Zero Trust is an architecture that assumes no network is inherently trustworthy — every request gets re-authenticated regardless of location. Real implementation requires workload identity (SPIFFE/SPIRE or cloud-native equivalents), Policy-as-Code (OPA, Kyverno), and continuous verification. The difference between a vendor claiming Zero Trust and a real implementation is the presence of all three components.
Why is everyone talking about eBPF?
eBPF allows tiny programs to be loaded directly into the Linux kernel, giving you full visibility into syscalls, network, file I/O without an external agent. This changes runtime security: instead of running heavy EDR with a performance penalty, you get kernel-level visibility at minimal overhead. Falco, Tetragon, Cilium, and Datadog Cloud Security are all eBPF-based.
What is SBOM and why do I need one?
SBOM (Software Bill of Materials) is a structured list of every dependency your system uses — open-source libraries, container base images, runtime dependencies. The standard formats are SPDX and CycloneDX. After SolarWinds and log4j, regulations (such as the CISA Executive Order in the US) mandate SBOMs for vendors selling to government, and the requirement is bleeding rapidly into the private sector. Healthy organizations produce SBOMs automatically on every build.
Is container scanning in CI enough?
No. Scanning detects only known vulnerabilities at build time and doesn't catch zero-days, lateral movement, or unexpected runtime behavior. You also need runtime detection (Falco, Tetragon) that works through eBPF and catches anomalies at the kernel level. The split: CI scanning is prevention, runtime detection is response.
Does a small Israeli organization need all this?

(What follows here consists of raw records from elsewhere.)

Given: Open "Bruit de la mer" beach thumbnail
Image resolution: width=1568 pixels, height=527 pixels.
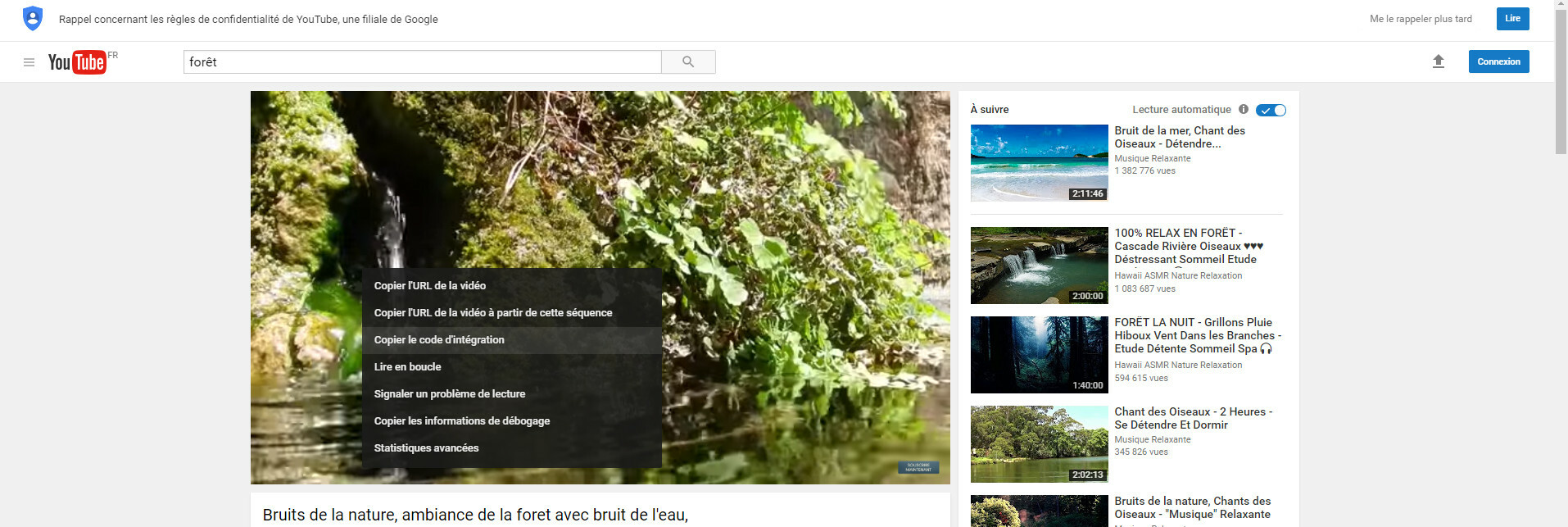Looking at the screenshot, I should point(1039,163).
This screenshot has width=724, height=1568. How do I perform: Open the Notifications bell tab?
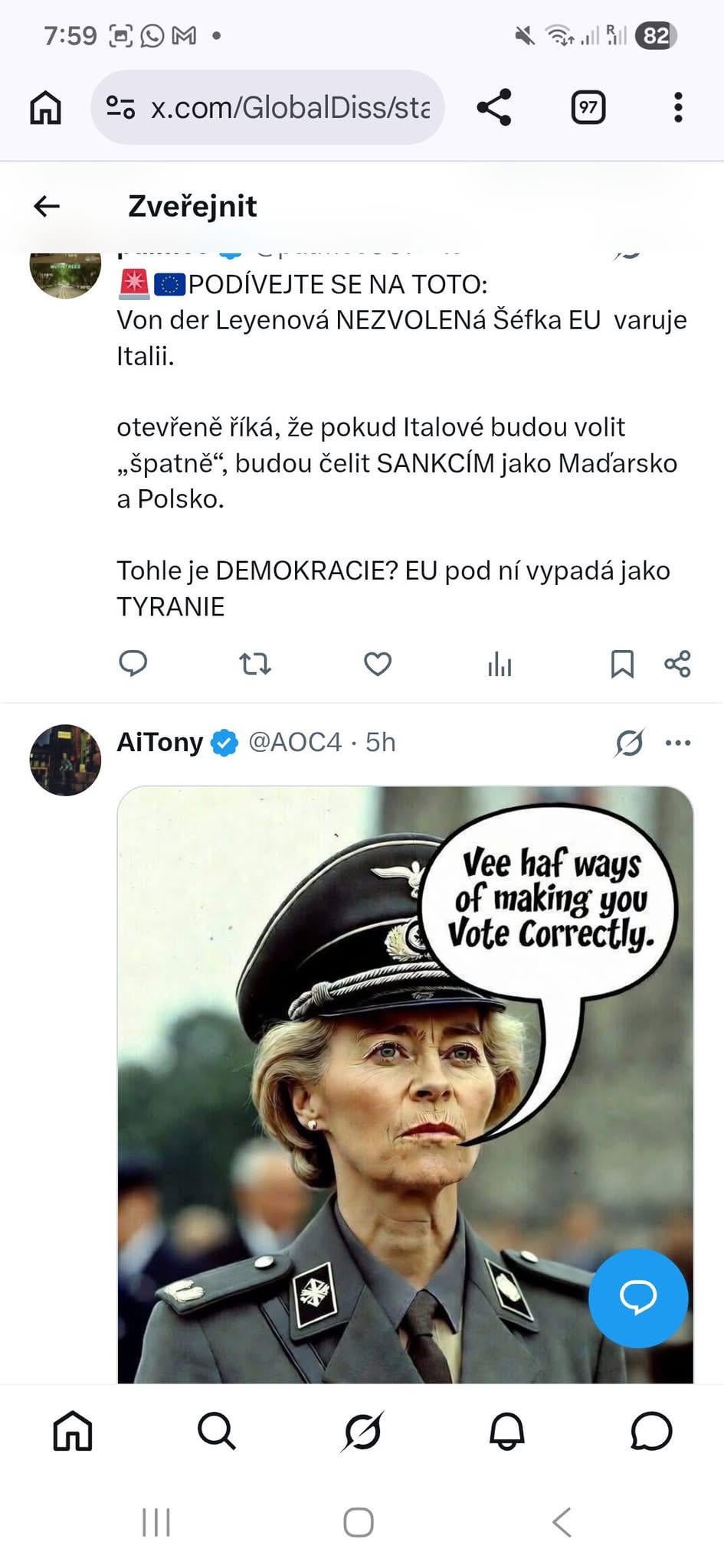coord(506,1431)
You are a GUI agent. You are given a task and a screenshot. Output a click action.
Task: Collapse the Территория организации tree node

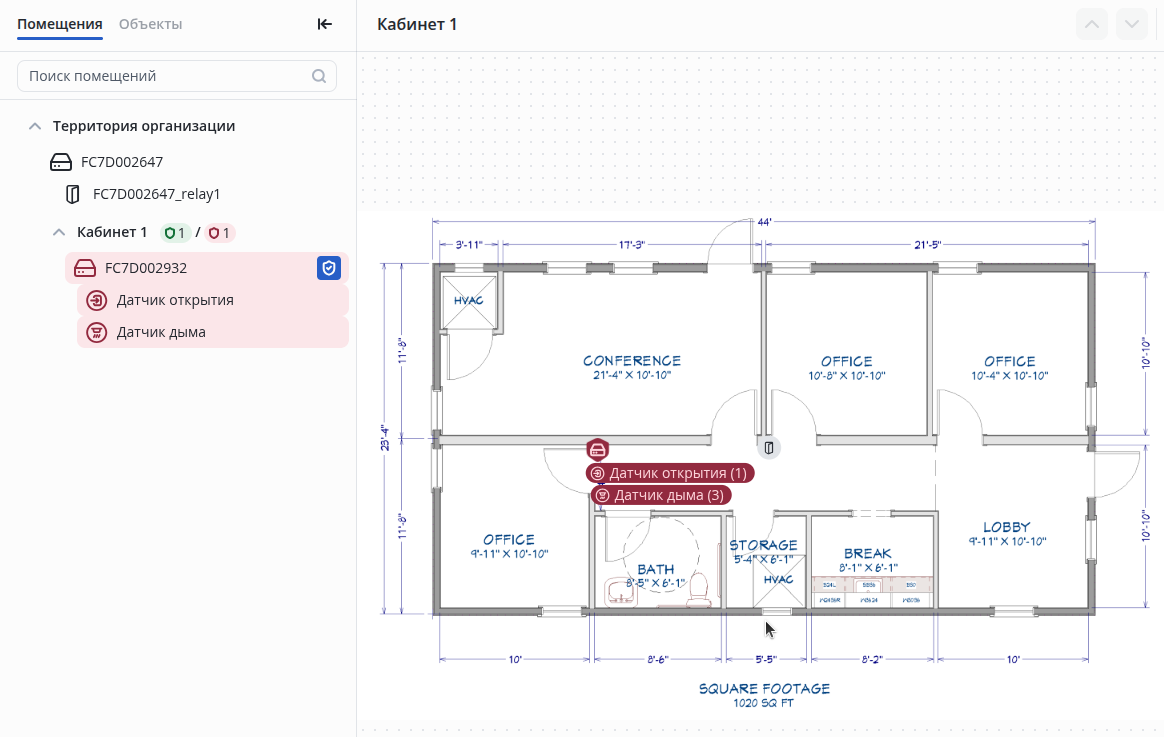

Depends on business risk. An organization with sensitive customer data, or that ships software to other businesses, or works under enterprise contracts requiring SOC 2 — needs the full stack. A pre-revenue startup can start with the minimum: SSO + MFA, cloud-native workload identity, basic secrets management, and CSPM. Runtime detection and supply-chain attestation are added at a later stage.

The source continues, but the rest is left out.